- Stored data entries -
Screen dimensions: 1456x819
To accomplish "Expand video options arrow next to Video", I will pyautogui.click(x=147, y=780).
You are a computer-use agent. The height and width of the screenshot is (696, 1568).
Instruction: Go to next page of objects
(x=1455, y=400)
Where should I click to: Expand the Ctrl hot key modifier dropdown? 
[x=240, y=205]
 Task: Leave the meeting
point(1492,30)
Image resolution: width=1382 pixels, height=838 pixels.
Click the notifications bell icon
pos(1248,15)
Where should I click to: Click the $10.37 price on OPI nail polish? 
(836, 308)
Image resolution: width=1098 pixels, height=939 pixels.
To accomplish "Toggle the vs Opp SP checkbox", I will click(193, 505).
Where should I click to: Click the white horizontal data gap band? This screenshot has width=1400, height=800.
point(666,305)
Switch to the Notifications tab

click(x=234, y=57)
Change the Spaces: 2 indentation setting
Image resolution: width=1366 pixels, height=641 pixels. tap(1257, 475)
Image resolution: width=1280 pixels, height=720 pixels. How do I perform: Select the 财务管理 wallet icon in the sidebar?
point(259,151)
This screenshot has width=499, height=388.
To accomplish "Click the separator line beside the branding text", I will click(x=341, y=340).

- Instructions to follow -
Say how many lines above contain the string "will", writing only the number.

- Result of the task -
3